Aim: Return the following lines exactly as they appear, beginning with the line containing "Click the mark-as-read double checkmark icon" and ending after the line containing "tap(437, 333)", and give nothing else.

Source records:
** START **
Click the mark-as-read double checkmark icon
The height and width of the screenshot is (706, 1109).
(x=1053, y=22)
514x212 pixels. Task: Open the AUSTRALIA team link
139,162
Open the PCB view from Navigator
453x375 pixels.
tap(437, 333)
** END **
** START **
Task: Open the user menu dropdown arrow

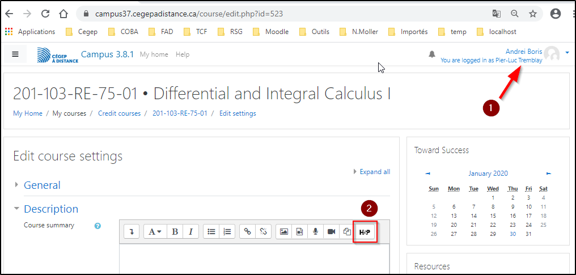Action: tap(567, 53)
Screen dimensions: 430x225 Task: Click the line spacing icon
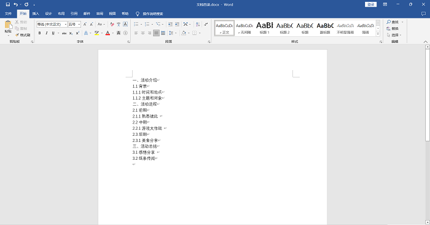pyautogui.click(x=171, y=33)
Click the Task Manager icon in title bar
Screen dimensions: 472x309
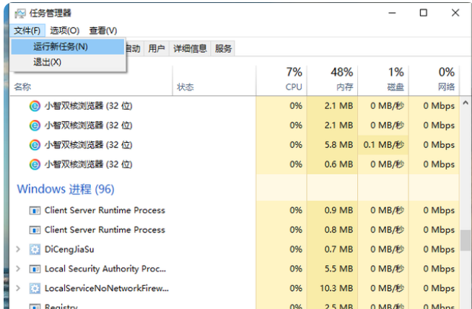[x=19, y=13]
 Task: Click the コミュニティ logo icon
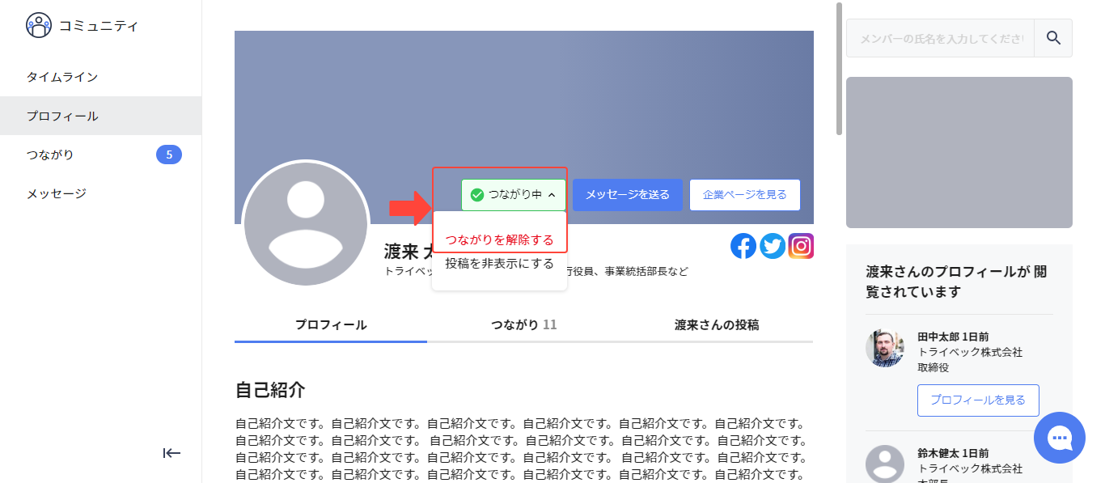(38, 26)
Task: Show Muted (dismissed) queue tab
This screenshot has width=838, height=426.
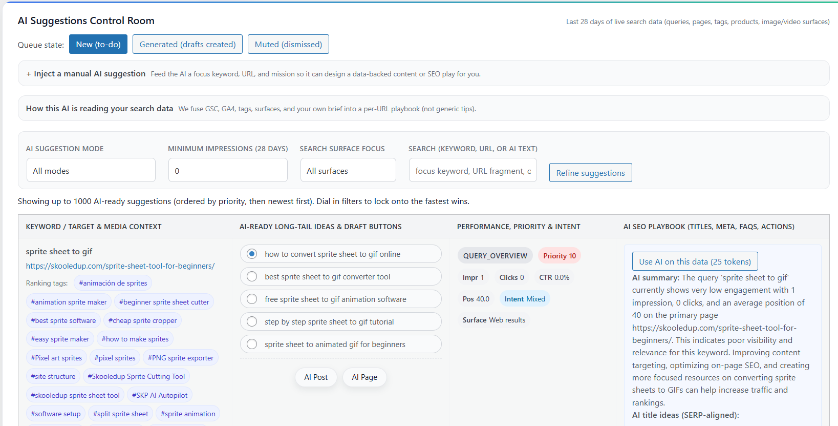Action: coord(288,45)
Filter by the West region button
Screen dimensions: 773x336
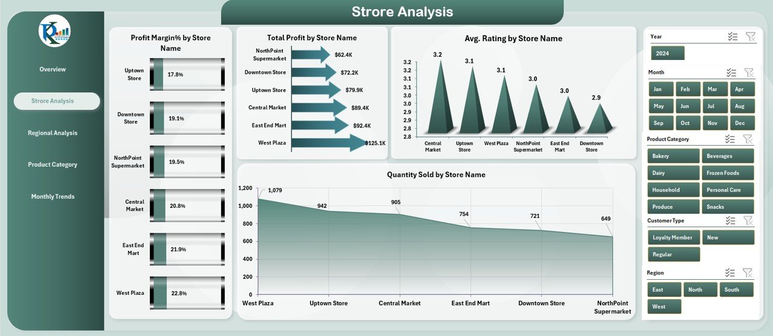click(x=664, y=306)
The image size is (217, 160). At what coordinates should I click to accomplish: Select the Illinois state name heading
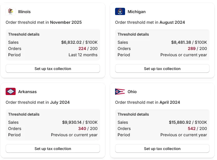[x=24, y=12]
** END **
** START **
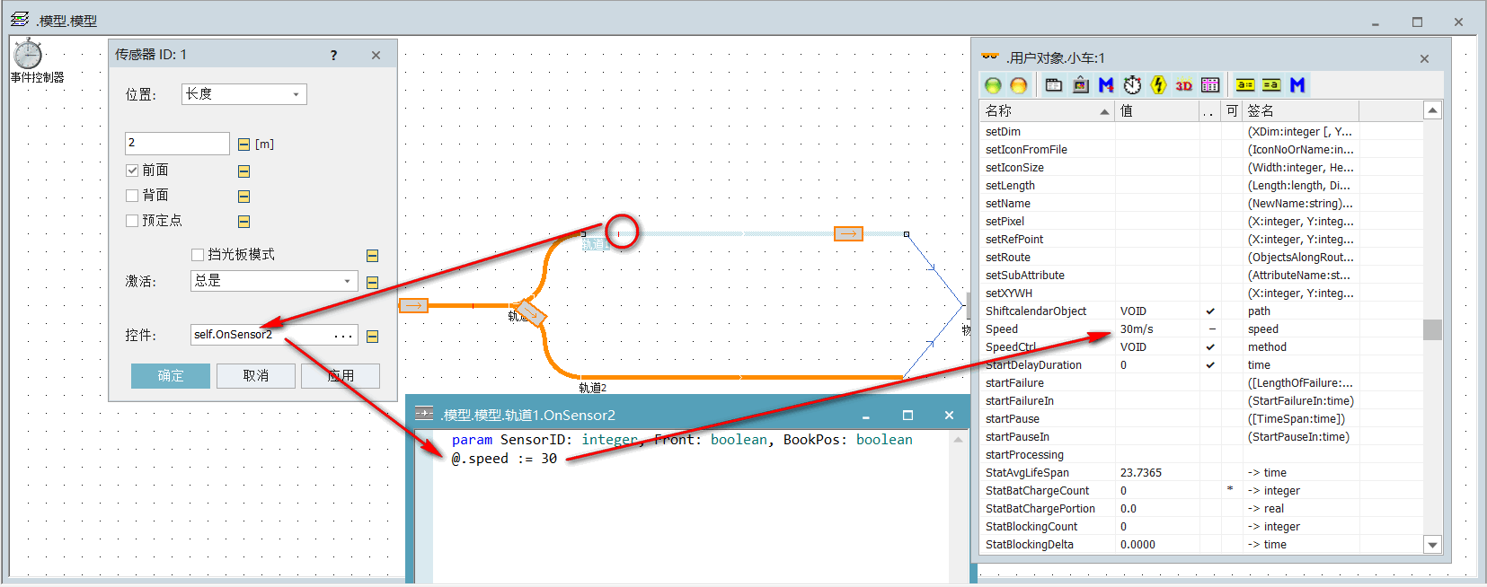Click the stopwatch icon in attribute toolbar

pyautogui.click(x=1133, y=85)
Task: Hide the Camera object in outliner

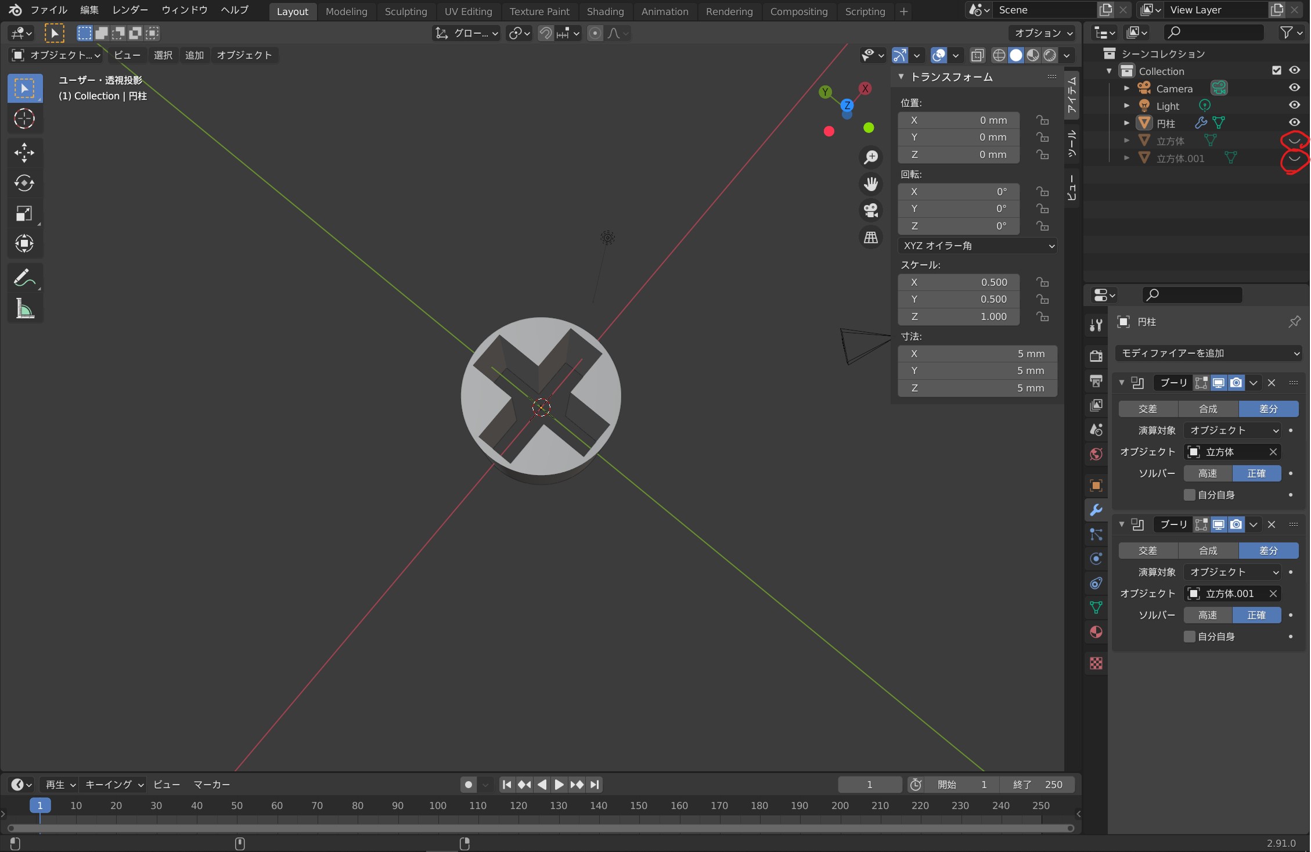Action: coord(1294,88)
** END **
Written answer:
Click the mark-as-read double checkmark icon
The height and width of the screenshot is (706, 1109).
(x=1053, y=22)
514x212 pixels. Task: Open the AUSTRALIA team link
139,162
Open the PCB view from Navigator
453x375 pixels.
tap(437, 333)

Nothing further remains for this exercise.